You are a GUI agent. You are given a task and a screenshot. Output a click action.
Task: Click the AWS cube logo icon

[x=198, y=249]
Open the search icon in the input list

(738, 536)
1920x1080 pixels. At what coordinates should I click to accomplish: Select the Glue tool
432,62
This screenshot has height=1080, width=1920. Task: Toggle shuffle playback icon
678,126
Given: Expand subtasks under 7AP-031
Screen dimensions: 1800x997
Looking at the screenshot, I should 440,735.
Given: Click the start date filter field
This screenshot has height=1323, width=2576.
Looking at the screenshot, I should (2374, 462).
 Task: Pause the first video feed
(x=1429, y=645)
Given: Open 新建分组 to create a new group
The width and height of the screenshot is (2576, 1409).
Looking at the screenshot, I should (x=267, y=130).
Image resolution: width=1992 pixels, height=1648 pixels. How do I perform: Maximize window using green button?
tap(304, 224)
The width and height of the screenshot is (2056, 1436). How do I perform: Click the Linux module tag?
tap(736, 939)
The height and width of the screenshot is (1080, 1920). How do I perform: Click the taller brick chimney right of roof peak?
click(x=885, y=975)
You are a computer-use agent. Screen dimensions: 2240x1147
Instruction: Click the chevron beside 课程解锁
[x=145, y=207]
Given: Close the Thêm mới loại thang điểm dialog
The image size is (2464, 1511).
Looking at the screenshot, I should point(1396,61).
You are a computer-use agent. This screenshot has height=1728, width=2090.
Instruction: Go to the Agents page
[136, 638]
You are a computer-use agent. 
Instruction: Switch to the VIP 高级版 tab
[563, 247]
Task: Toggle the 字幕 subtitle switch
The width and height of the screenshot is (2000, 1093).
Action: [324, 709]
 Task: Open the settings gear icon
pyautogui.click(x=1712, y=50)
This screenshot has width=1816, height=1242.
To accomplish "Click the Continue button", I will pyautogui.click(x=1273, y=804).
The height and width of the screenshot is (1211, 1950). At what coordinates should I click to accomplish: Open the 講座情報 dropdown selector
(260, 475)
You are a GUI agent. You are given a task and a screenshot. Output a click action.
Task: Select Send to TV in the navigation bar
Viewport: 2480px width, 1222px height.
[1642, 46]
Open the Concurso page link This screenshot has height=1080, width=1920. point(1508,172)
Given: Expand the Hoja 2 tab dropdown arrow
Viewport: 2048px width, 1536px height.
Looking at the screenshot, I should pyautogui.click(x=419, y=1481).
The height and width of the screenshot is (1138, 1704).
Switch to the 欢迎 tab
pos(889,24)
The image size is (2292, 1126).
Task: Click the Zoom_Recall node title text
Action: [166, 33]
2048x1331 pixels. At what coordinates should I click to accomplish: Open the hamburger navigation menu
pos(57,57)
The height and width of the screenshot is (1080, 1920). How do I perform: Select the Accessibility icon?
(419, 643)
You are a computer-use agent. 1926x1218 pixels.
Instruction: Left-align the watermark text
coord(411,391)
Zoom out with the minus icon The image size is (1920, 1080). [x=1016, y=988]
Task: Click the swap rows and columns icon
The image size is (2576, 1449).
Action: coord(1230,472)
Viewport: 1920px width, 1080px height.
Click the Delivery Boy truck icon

◇ ◇ ◇ ◇ ◇

• _What the exercise asks_
Make a precise copy of the records in their entirety.

• _Problem solution_
You are a GUI agent. You are given a task and a screenshot. Output a click action.
Task: Click the AWS cube logo icon

[x=198, y=249]
Open the search icon in the input list

(738, 536)
1920x1080 pixels. At what coordinates should I click to accomplish: Select the Glue tool
432,62
This screenshot has height=1080, width=1920. Task: Toggle shuffle playback icon
678,126
Given: Expand subtasks under 7AP-031
Screen dimensions: 1800x997
Looking at the screenshot, I should 440,735.
Given: Click the start date filter field
This screenshot has height=1323, width=2576.
Looking at the screenshot, I should (2374, 462).
 Task: Pause the first video feed
(x=1429, y=645)
Given: Open 新建分组 to create a new group
The width and height of the screenshot is (2576, 1409).
Looking at the screenshot, I should (x=267, y=130).
Image resolution: width=1992 pixels, height=1648 pixels. How do I perform: Maximize window using green button?
tap(304, 224)
The width and height of the screenshot is (2056, 1436). How do I perform: Click the Linux module tag?
tap(736, 939)
The height and width of the screenshot is (1080, 1920). How do I perform: Click the taller brick chimney right of roof peak?
click(x=885, y=975)
You are a computer-use agent. Screen dimensions: 2240x1147
Instruction: Click the chevron beside 课程解锁
[x=145, y=207]
Given: Close the Thêm mới loại thang điểm dialog
The image size is (2464, 1511).
Looking at the screenshot, I should point(1396,61).
You are a computer-use agent. This screenshot has height=1728, width=2090.
Instruction: Go to the Agents page
[136, 638]
You are a computer-use agent. 
Instruction: Switch to the VIP 高级版 tab
[563, 247]
Task: Toggle the 字幕 subtitle switch
The width and height of the screenshot is (2000, 1093).
Action: [324, 709]
 Task: Open the settings gear icon
pyautogui.click(x=1712, y=50)
This screenshot has width=1816, height=1242.
To accomplish "Click the Continue button", I will pyautogui.click(x=1273, y=804).
The height and width of the screenshot is (1211, 1950). At what coordinates should I click to accomplish: Open the 講座情報 dropdown selector
(260, 475)
You are a GUI agent. You are given a task and a screenshot. Output a click action.
Task: Select Send to TV in the navigation bar
Viewport: 2480px width, 1222px height.
[1642, 46]
Open the Concurso page link This screenshot has height=1080, width=1920. point(1508,172)
Given: Expand the Hoja 2 tab dropdown arrow
Viewport: 2048px width, 1536px height.
Looking at the screenshot, I should pyautogui.click(x=419, y=1481).
The height and width of the screenshot is (1138, 1704).
Switch to the 欢迎 tab
pos(889,24)
The image size is (2292, 1126).
Task: Click the Zoom_Recall node title text
Action: [166, 33]
2048x1331 pixels. At what coordinates should I click to accomplish: Open the hamburger navigation menu
pos(57,57)
The height and width of the screenshot is (1080, 1920). How do I perform: Select the Accessibility icon?
(419, 643)
You are a computer-use agent. 1926x1218 pixels.
Instruction: Left-align the watermark text
coord(411,391)
Zoom out with the minus icon The image size is (1920, 1080). [x=1016, y=988]
Task: Click the swap rows and columns icon
The image size is (2576, 1449).
Action: coord(1230,472)
Viewport: 1920px width, 1080px height.
Click the Delivery Boy truck icon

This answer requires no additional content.